El vínculo entre el país sudamericano y el balón es visceral. El imaginario colectivo nos transporta de inmediato a las playas de Copacabana, donde los jóvenes se retan al atardecer exhibiendo una técnica innata. Para entender esta filosofía, es necesario partir de tres conceptos clave que definen la identidad de la Seleção:
Joga Bonito: Literalmente, "jugar bonito". Es la búsqueda constante de la estética, donde la elegancia del gesto técnico es tan importante como el resultado final.
Ginga: Término que designa el paso básico de la capoeira. Trasladado al terreno de juego, describe esa carrera ligera, rítmica y casi danzada de los futbolistas brasileños para eludir a sus rivales.
Futebol Bailado: La expresión utilizada en su país para resumir este estilo de juego, un auténtico "fútbol danzado".

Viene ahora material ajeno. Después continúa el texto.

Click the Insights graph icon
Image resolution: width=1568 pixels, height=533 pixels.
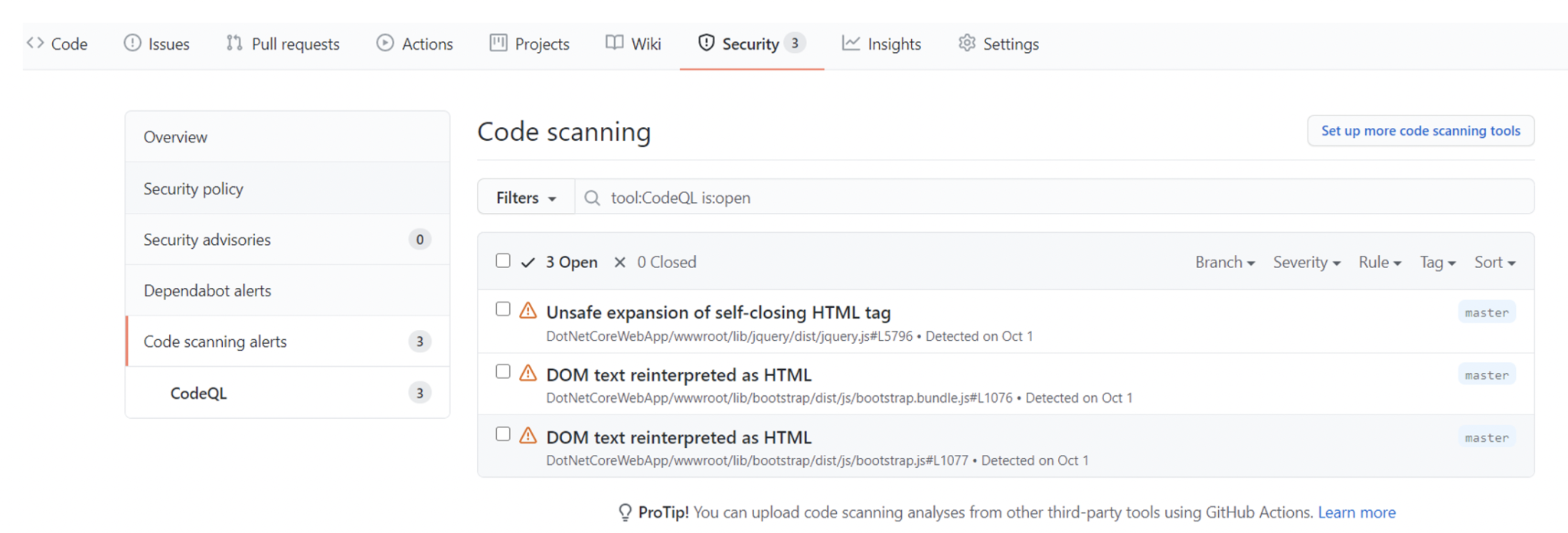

Para comprender las raíces de esta identidad táctica y técnica, hay que retroceder a finales del siglo XIX, cuando los europeos introdujeron este nuevo deporte en Sudamérica. En aquella época, Brasil todavía estaba profundamente marcado por la esclavitud. En los primeros partidos mixtos, las reglas no escritas eran despiadadas: a los jugadores blancos se les permitía cualquier tipo de entrada, incluso la más violenta, mientras que a los negros se les prohibía el más mínimo contacto físico.
Para sobrevivir a estas injusticias, los esclavos agudizaron su ingenio. Empezaron a mover el cuerpo con un balanceo, haciendo danzar los pies sobre el balón a ritmo de capoeira para evitar los choques. Esta necesidad de esquivar al adversario sin ser tocado desarrolló una sensibilidad técnica extraordinaria. Como diría más tarde Pelé: "La Ginga es el factor decisivo: una actitud en la que el valor prevalece sobre la táctica y el placer del gesto se vuelve dominante".
Muy pronto, el fútbol se convirtió en una pasión arrolladora. Intuyendo su potencial, el gobierno decidió organizar el Mundial de 1950. El torneo parecía un triunfo anunciado: a Brasil le bastaba un empate en la final contra Uruguay. Ante los 200.000 espectadores del Maracaná, los anfitriones se adelantaron, pero la Celeste remontó para ganar 2-1. Había nacido el Maracanazo, una tragedia deportiva que sumió a la nación en un profundo luto.
En el banquillo de los acusados acabaron el portero Barbosa y el defensa Bigode, ambos negros. El trauma fomentó un devastador fenómeno sociológico conocido como "complexo de vira-lata" (el complejo del perro callejero): las minorías comenzaron a sentirse intrínsecamente inferiores. La confesión de Barbosa años después fue emblemática: "En Brasil, la pena máxima es de treinta años, pero yo llevo cincuenta pagando por un crimen que nunca cometí".
Ocho años más tarde, en el Mundial de Suecia 1958, el seleccionador Vicente Feola impuso una orden estricta: jugar "a la europea". Prohibió categóricamente la "Ginga", los regates y las sonrisas, considerados culpables del desastre del 50. Todo el equipo siguió sus directrices, excepto dos jugadores.
El primero era un extremo derecho con una pierna más corta que la otra debido a la poliomielitis: Garrincha. El segundo era un tímido joven de diecisiete años llamado Edson Arantes do Nascimento, conocido por todos como Pelé. Criados a ritmo de capoeira, ambos no conocían otra forma de jugar. Guiados por su desparpajo, llevaron al equipo a la gloria, regalando a Brasil su primera Copa Mundial y asestando un golpe durísimo al racismo.
Desde ese momento, la Seleção conquistaría el título en otras cuatro ocasiones (1962, 1970, 1994 y 2002), manteniéndose siempre fiel a su ADN. Desde los legendarios "cinco dieces" de México 70, pasando por la magia de Ronaldinho y Ronaldo en Corea y Japón, hasta los campeones que hoy pisan los campos de la Copa Mundial: Brasil sigue concibiendo la victoria solo como la consecuencia natural de la belleza estética.